- **Texto mostrado**:
*-*-*
Jueces 17: Micaía de Efraim

Judges 17
“Hubo un hombre del monte de Efraim que se llamaba Micaía, el cual dijo a su madre: los mil y cien ciclos de plata que te fueron hurtados por lo que tú maldecías oyéndolo yo, he aquí que yo tengo este dinero; y la había tomado” (versículo 1). Este hombre hurtó; la Ley dice: “No hurtarás”. Cuando la madre se entera de la acción de su hijo, contesta: “Bendito seas de Jehová, hijo mío ... yo he dedicado este dinero a Jehová, para que hagas una imagen de talla y de fundición” (versículo 3): Dios dijo: “No tendrás dioses ajenos delante de Mí; no te harás imagen”. Y cosa peor que la simple idolatría, esa mujer une el nombre de Jehová a sus ídolos; ella se hace un culto a su manera, al cual su hijo se asocia plenamente; en todo esto la conciencia no ha hablado y la Palabra de Dios tampoco les ha dicho nada.
El culto del mundo religioso de hoy no difiere mucho de la idolatría de la casa de Micaía; el nombre de Cristo, del Espíritu Santo, de los santos, de la virgen, están mezclados a los objetos que el corazón codicia: el arte, el oro, la plata, las imágenes, etc., adornando lo que se llama “el servicio de Dios”. En fin, Micaía tuvo una casa de dioses: “E hízose hacer un efod e ídolos domésticos” (versículo 5); asociaba los falsos dioses al efod, lo que, como hemos visto, era una prenda del culto levítico, pero sin valor, pues no había nadie para llevarlo. Sin embargo esta necesidad encontró una solución: “Micaía consagró a uno de sus hijos para que fuese su sacerdote”. Más que nunca la Palabra de Dios está olvidada, hasta pisoteada; y la conciencia quedó callada.
*-*-*
- **Actividades**:
1. Indica si cada afirmación coincide con el texto sobre Micaía y responde sí o no, citando tal cual las palabras que lo deciden: (a) La madre de Micaía dedicó el dinero a Jehová para que se hiciera una imagen. (b) Micaía consagró a un levita como su sacerdote. (c) Micaía devolvió el dinero porque su conciencia le habló.
2. Según el texto sobre Micaía, ¿por qué no tenía valor el efod que él se hizo hacer? Contesta en una a tres oraciones.

- **Datos de entrada**:
*-*-*
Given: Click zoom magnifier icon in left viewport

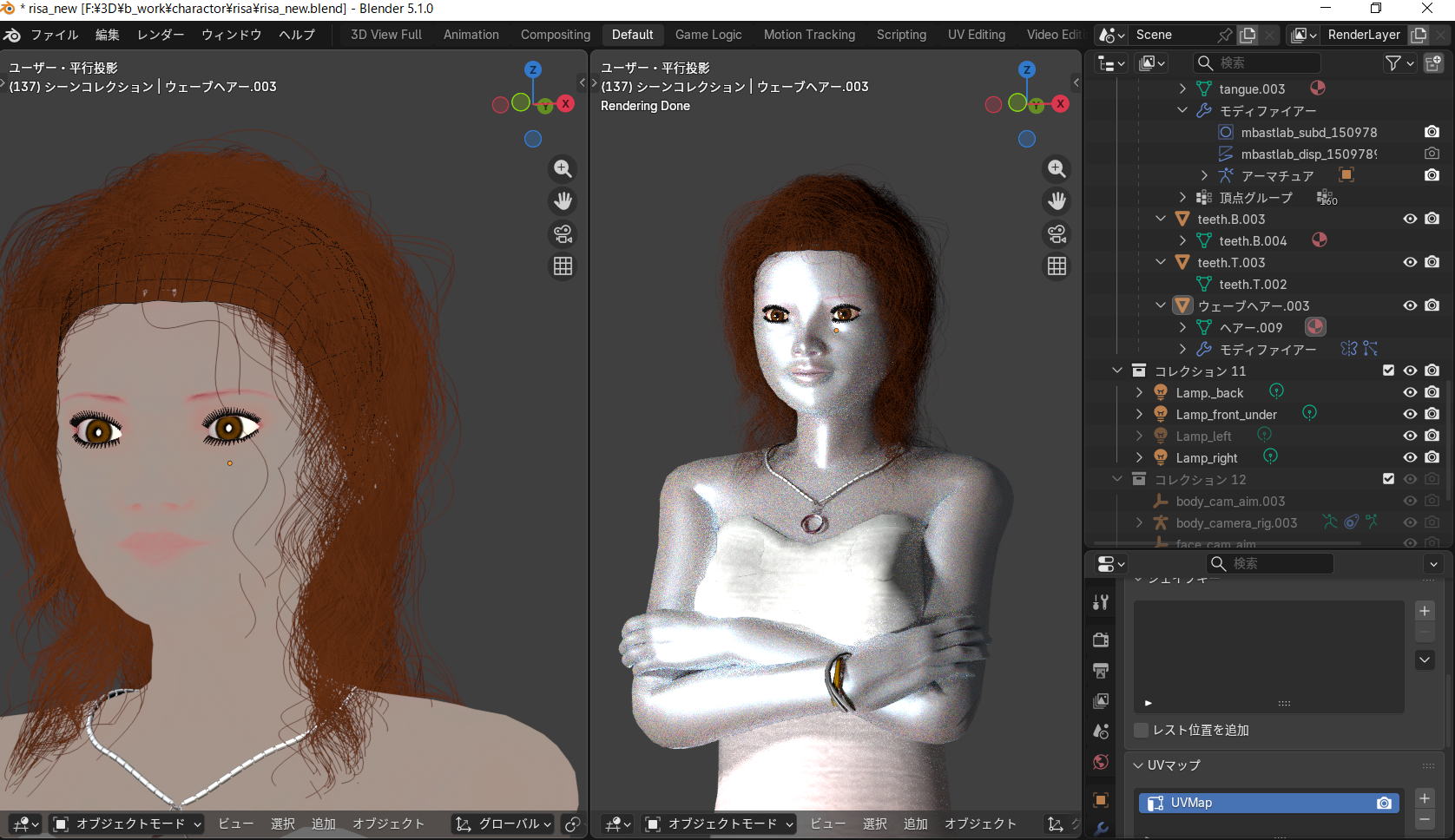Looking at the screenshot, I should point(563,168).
*-*-*
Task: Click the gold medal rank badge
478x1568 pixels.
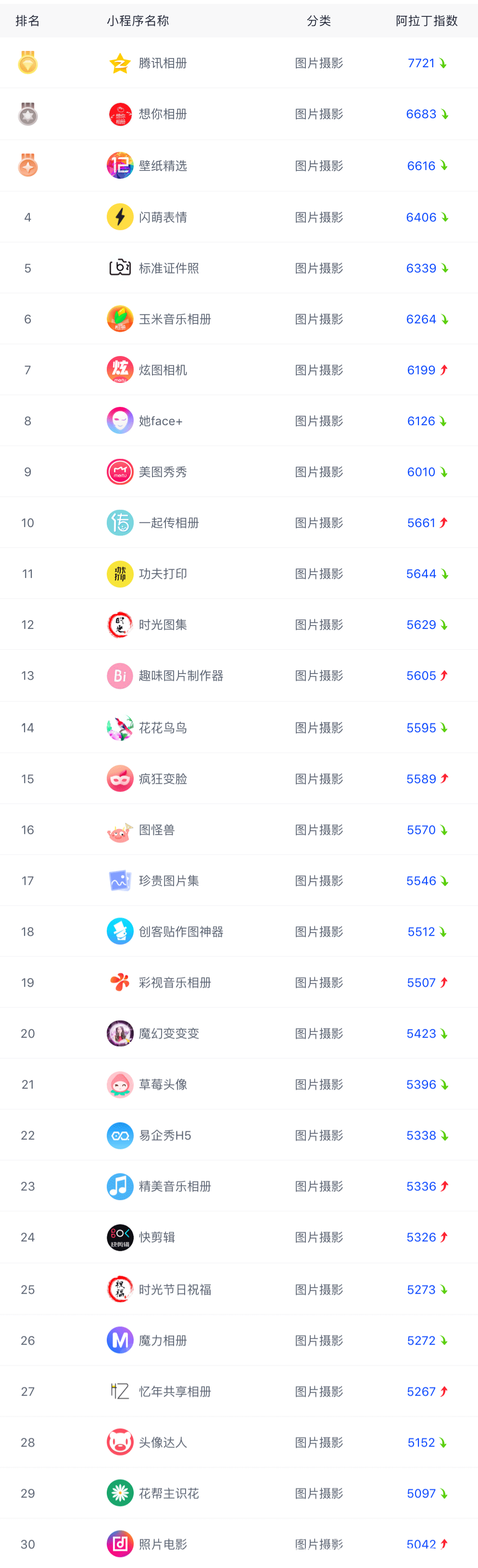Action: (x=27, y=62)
*-*-*
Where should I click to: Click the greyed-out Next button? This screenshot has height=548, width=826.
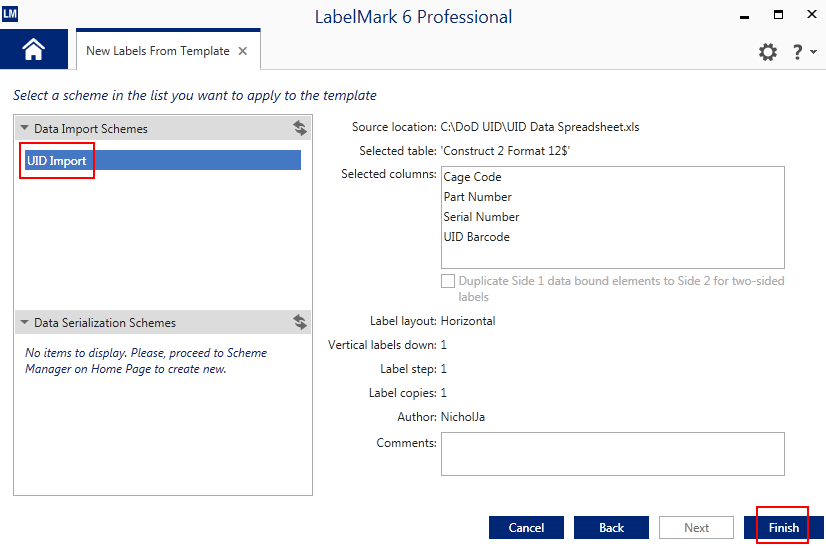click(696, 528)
*-*-*
- **Respuestas por tarea**:
1.
(a) Sí: "yo he dedicado este dinero a Jehová, para que hagas una imagen de talla y de fundición".
(b) No: "Micaía consagró a uno de sus hijos para que fuese su sacerdote".
(c) No: "en todo esto la conciencia no ha hablado".

2. El efod era una prenda del culto levítico, pero no tenía valor porque no había nadie para llevarlo. Para cubrir esa necesidad, Micaía consagró a uno de sus hijos como su sacerdote.